The goal is to deliver fill rates consistently in the 90-percent range, and the company is focusing a lot of effort in this area, he said. This includes simplifying tire offerings and reducing SKUs. And, for the first time, Goodyear has put the responsibility for manufacturing and product supply under the same umbrella ``to make certain we have the type of model in place that delivers superior fill rates.''
The decision to reduce production to keep it in line with demand wasn't easy, he acknowledged, knowing the negative impact it would have on the bottom line. It would have been easier to keep the factories running. ``But you can't run a business, I don't think, very effectively like that,'' he said.
Improving product mix
To further boost margins, Mr. Keegan is seeking to develop a ``richer mix'' of tires, brands and customers. He wants to sell more high-impact products and brands to higher-end consumer segments, which will return more profit to Goodyear and its retailers, including independent tire dealers.
This effort includes pushing the Dunlop brand, which he said offers tremendous assets in terms of product, quality and original equipment sales.
``The only way we're going to get there is through better product, better marketing to the end user, better channel programs and all the tools that we'll use like advertising and promotion to make that happen,'' he said.
Goodyear also is getting tough about tackling the sticky problem of selling tires to original equipment vehicle manufacturers at little or no profit.
``Our earnings there are terrible,'' he said of OE. ``We've got to find ways of working with the OEMs to improve that situation.''
Goodyear began examining this issue in earnest last year and expects to make some decisions regarding sales to vehicle makers in 2002, he said.
Asked whether that might mean scaling back the company's business with auto and truck makers, Mr. Keegan simply responded: ``I need a profitable mix.''
Goodyear's shift to a market-driven structure also should provide a spark to the company's truck tire operations. The segment now has its own leader, Ted Fick, who joined the company as general manager of the commercial unit last year from Hino Diesel Truck.
It has 21 additional sales people dedicated strictly to the commercial business. And Goodyear has provided a business structure that includes everything needed to manage the business effectively.
Commercial Tire has all of the company's resources at its disposal and the ear of top management, Mr.
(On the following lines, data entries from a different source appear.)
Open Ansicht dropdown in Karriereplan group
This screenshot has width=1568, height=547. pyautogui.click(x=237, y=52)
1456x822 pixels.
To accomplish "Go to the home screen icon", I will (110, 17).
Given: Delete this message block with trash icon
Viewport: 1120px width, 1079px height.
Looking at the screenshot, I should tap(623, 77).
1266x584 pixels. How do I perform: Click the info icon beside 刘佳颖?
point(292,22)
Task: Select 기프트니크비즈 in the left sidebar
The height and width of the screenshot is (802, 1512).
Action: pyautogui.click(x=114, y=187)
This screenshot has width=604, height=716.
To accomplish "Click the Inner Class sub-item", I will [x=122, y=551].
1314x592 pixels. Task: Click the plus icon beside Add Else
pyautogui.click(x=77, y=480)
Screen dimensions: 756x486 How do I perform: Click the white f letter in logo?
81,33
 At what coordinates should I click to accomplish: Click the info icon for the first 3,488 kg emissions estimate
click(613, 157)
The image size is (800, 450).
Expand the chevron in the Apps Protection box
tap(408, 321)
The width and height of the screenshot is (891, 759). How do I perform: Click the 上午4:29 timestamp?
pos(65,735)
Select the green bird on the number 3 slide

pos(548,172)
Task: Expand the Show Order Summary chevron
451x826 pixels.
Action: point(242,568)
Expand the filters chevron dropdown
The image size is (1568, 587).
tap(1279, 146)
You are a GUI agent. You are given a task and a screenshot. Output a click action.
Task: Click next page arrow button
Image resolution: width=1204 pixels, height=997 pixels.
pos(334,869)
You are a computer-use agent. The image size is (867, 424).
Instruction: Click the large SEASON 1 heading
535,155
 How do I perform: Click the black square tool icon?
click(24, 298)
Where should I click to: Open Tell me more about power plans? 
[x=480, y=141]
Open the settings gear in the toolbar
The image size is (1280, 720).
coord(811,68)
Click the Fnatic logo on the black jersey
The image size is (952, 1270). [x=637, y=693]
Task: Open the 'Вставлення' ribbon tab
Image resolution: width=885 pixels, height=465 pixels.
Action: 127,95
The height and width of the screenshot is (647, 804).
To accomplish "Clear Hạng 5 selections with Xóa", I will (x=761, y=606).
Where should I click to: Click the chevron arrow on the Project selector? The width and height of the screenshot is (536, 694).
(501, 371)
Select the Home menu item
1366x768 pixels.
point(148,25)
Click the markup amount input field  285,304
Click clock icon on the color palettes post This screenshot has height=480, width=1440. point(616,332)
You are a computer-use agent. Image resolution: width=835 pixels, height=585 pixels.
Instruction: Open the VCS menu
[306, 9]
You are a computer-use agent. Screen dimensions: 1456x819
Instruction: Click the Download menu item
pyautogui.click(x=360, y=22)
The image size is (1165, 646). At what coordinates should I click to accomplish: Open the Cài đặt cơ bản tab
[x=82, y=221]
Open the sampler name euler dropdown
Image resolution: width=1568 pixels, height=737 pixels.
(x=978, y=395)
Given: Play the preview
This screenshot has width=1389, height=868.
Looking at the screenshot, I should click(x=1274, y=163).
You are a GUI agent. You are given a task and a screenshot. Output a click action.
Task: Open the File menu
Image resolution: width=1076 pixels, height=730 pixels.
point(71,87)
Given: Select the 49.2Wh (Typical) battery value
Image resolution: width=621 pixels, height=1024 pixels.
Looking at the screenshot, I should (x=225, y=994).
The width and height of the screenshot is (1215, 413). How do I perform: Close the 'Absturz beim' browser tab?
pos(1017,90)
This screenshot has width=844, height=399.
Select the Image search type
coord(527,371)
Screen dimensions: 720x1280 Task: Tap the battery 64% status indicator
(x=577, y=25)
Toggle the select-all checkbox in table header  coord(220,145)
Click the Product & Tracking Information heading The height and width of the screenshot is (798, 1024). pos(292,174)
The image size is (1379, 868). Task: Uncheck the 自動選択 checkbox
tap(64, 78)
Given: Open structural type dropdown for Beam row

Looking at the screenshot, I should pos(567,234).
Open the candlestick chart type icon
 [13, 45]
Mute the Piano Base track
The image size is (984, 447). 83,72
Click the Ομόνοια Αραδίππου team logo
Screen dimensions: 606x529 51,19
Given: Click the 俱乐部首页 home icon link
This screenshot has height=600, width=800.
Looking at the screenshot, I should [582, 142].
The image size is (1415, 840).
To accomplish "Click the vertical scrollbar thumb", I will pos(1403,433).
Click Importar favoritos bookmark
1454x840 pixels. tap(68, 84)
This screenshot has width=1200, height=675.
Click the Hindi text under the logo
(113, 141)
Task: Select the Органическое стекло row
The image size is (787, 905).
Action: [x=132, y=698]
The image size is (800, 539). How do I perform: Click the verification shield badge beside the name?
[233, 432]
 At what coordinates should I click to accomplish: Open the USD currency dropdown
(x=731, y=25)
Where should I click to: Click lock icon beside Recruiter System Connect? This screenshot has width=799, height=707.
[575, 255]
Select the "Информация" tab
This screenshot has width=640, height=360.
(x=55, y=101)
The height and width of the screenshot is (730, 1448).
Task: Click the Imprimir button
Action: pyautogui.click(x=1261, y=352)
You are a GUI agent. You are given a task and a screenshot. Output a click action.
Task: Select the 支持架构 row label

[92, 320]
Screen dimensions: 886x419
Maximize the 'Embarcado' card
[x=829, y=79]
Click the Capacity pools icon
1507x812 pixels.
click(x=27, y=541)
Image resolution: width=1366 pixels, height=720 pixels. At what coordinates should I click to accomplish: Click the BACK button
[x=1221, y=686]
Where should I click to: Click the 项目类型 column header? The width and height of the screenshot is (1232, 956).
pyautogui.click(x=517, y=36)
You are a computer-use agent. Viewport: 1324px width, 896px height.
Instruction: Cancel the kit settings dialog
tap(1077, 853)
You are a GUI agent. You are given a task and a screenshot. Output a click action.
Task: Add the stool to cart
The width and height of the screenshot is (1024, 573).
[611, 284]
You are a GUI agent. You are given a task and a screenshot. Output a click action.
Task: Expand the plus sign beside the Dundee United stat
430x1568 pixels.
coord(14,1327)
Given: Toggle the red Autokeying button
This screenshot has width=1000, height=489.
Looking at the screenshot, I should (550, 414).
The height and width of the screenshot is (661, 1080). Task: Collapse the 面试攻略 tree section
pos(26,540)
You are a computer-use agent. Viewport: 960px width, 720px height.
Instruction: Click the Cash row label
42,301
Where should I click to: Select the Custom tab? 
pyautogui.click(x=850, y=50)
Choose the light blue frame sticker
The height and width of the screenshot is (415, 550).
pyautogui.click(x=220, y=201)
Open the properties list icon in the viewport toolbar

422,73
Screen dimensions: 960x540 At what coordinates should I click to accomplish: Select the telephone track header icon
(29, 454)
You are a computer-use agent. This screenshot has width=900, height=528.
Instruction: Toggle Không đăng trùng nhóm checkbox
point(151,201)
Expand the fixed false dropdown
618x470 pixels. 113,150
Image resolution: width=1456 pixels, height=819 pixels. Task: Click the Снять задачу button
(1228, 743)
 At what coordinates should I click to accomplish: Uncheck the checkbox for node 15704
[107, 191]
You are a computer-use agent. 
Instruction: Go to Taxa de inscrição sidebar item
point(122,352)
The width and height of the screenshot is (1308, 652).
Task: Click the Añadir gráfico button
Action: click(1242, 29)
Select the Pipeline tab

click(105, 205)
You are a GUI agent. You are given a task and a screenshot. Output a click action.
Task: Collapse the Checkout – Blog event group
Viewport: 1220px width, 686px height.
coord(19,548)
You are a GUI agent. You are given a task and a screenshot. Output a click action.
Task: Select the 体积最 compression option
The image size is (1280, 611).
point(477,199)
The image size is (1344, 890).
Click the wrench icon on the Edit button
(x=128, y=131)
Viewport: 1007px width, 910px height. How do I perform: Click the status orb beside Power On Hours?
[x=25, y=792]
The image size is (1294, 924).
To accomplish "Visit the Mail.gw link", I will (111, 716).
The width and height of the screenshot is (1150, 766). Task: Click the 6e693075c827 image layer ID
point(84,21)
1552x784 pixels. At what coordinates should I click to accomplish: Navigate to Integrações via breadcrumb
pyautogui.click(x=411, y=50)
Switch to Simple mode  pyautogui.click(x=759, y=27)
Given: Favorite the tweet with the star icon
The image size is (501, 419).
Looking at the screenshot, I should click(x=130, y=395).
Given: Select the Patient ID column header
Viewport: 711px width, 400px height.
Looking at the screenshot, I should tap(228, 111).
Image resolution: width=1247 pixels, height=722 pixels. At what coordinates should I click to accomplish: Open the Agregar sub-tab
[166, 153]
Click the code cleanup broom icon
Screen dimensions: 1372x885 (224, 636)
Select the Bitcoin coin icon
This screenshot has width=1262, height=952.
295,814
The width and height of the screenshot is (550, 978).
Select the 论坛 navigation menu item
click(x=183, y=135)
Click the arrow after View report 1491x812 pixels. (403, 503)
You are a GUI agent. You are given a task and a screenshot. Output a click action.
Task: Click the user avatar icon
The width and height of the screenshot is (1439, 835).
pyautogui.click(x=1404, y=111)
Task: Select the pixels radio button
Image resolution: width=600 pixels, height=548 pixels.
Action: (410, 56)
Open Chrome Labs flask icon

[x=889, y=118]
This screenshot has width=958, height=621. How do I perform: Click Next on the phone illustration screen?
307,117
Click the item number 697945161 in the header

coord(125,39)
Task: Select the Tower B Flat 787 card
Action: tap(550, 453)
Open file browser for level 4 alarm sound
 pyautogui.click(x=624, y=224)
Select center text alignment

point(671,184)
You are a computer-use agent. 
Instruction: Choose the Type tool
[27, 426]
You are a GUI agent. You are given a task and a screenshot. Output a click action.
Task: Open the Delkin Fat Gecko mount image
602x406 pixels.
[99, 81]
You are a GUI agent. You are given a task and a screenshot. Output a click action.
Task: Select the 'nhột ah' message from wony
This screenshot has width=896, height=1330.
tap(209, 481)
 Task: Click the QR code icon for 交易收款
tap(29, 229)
Keegan said. ``Dealers, fleet customers and competitors will see a far more aggressive Goodyear in this market in terms of product quality, product offerings, distribution outlets, customer service and attention,'' he said.
Focus on the end user
Mr. Keegan's role at Goodyear extends throughout the company's global operations, and he sees himself as a catalyst for change at the tire maker.
He is focused firmly on the end user, the people, he said, who ``ultimately have the money.'' And he thinks tires are severely under-marketed.
``We have a category that you and I drive on every day, and our lives depend on it, and more importantly our families' lives depend on it,'' he said. ``And the consumer, for the most part, isn't very involved. That's undermarketed.''
Thus, he's pushing Goodyear to learn as much as possible about how consumers view tires and is using that information to help direct product development, advertising and marketing as well as to build the company's brands and relationships with retailers.
While he acknowledged that Goodyear has had success in the past, and is considered by some to be the leader in tire marketing, ``nobody has marketed very well in this category when it comes to fully integrated efforts that are built from the market back,'' he said.
It's not just an advertising campaign, he explained, but everything that goes with a new product from its genesis, to innovation, to marketing to dealers and consumers all in a totally integrated fashion.
``Ultimately our industry will be at marketing excellence when the majority of consumers no longer take their tires for granted but rather see their tires as products critical to their mobility and their daily lives,'' he said.